By way of an example, lets unpack some of this.  Lets say I have a piece of XML which represents some kind of contact list.  It has a bunch of people, their various phone numbers, and some metadata about the people (in this case, their age). 


What I want to do is query out the names and ages of each person.  I will use the nodes() method to get a reference to each <Person /> element, and then use value() method on each of these to pull out the properties that I am interested in.


create table contacts (pk int primary key identity(1,1), contactXml xml)

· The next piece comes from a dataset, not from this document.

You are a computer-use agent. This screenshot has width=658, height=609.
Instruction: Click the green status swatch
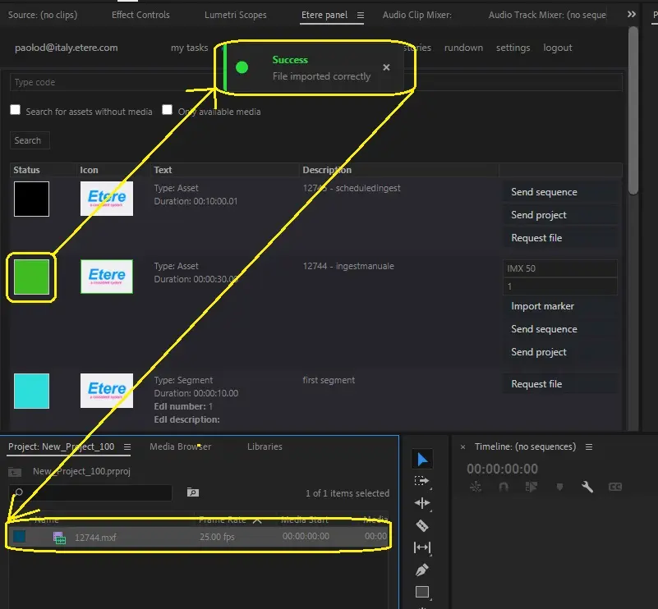(31, 278)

insert into contacts values (‘
<People>
 <Person age=”35″>
  <Name>Pete</Name>  
  <Phone>
   <Mobile>555-555-1234</Mobile>
   <Home>555-555-0001</Home>
  </Phone>
 </Person>
 <Person age=”40″>
  <Name>Paul</Name>  
  <Phone>
   <Mobile>555-555-4567</Mobile>
  </Phone>
 </Person>
 <Person age=”24″>
  <Name>Susan</Name>  
  <Phone>
   <Home>555-555-2323</Home>
  </Phone>
 </Person>
</People>
‘)


select
 pk,
 person.ref.value(‘(Name/text())[1]’, ‘nvarchar(30)’) as [name],
 person.ref.value(
‘@age’, ‘smallint’) as [age]
from contacts c
cross apply c.contactXml.nodes(‘/People/Person’) person(ref)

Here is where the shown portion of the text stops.